43.5 Parameter Estimates (.NET, C#, CSharp, VB, Visual Basic, F#)
The ParameterEstimates property on LogisticRegression gets an array of LogisticRegressionParameter estimate objects. This class tests statistical hypotheses about estimated parameters in logistic regressions:
● Value gets the value of the parameter.
● StandardError gets the standard error of the parameter.
● ParameterIndex gets the index of the parameter in the linear regresssion.
● Beta gets the standardized beta coefficient.
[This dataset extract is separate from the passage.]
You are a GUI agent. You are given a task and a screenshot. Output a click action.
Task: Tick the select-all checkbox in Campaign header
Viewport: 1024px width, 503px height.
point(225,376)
Beta coefficients are weighted by the ratio of the standard deviation of the independent variable over the standard deviation of the dependent variable.
● ConfidenceInterval() returns the 1 - alpha confidence interval for the parameter.
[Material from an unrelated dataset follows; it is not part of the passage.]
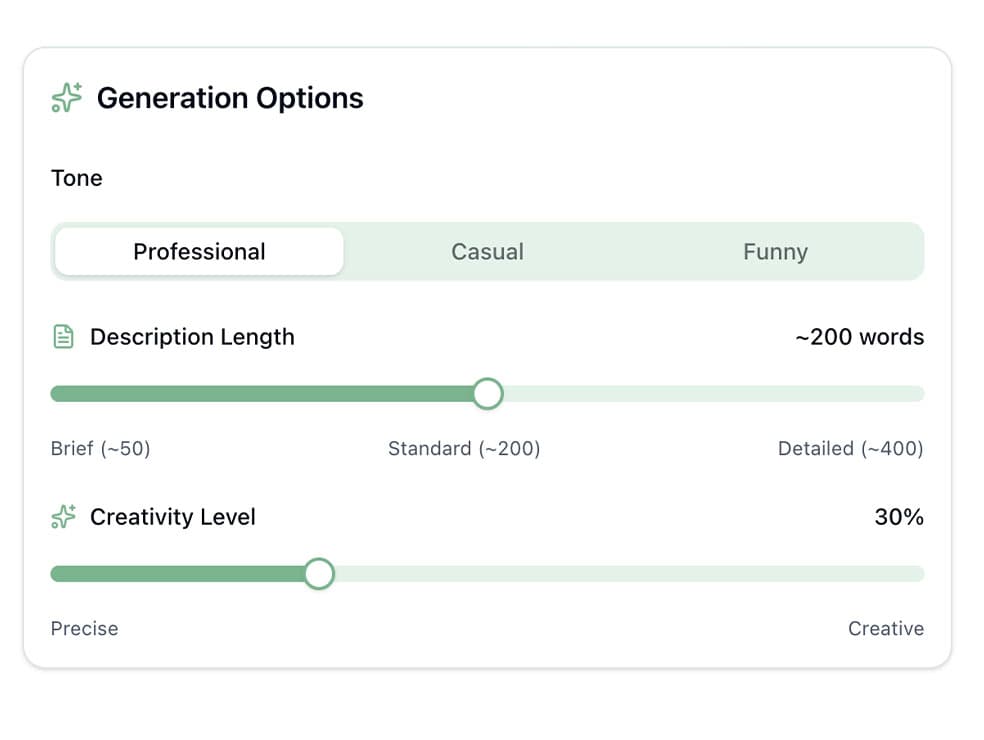Click the Standard (~200) label
The image size is (984, 740).
coord(464,448)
● TStatistic() returns the t-statistic for the null hypothesis that the parameter is equal to a given test value.
● TStatisticPValue() returns the p-value for a t-test with the null hypothesis that the parameter is equal to a given test value versus the alternative hypothesis that it is not.
● TStatisticCriticalValue() gets the critical value of the t-statistic for the specified alpha level.
For instance, this code prints out the model parameter estimates and standard error.
Code Example – C# logistic regression
var parameterEstimates = lr.ParameterEstimates;
for ( int i = 0; i < parameterEstimates.Length; i++ )
{
var estimate = parameterEstimates[i];
if ( i == 0 )
{
Console.WriteLine( "Constant term = {0}, SE = {1}",
estimate.Value, estimate.StandardError);
}
else
{
Console.WriteLine( "Coefficient for {0} = {1}, SE = {2}",
df[i].Name, estimate.Value, estimate.StandardError);
}
}
Code Example – VB logistic regression
Dim ParameterEstimates = LR.ParameterEstimates
For I As Integer = 0 To ParameterEstimates.Length - 1
Dim Estimate = ParameterEstimates(I)
If (I = 0) Then
Console.WriteLine("Constant term = {0}, SE = {1}",
Estimate.Value, Estimate.StandardError)
Else
Console.WriteLine("Coefficient for {0} = {1}, SE = {2}",
DF(I).Name, Estimate.Value, Estimate.StandardError)
End If
Next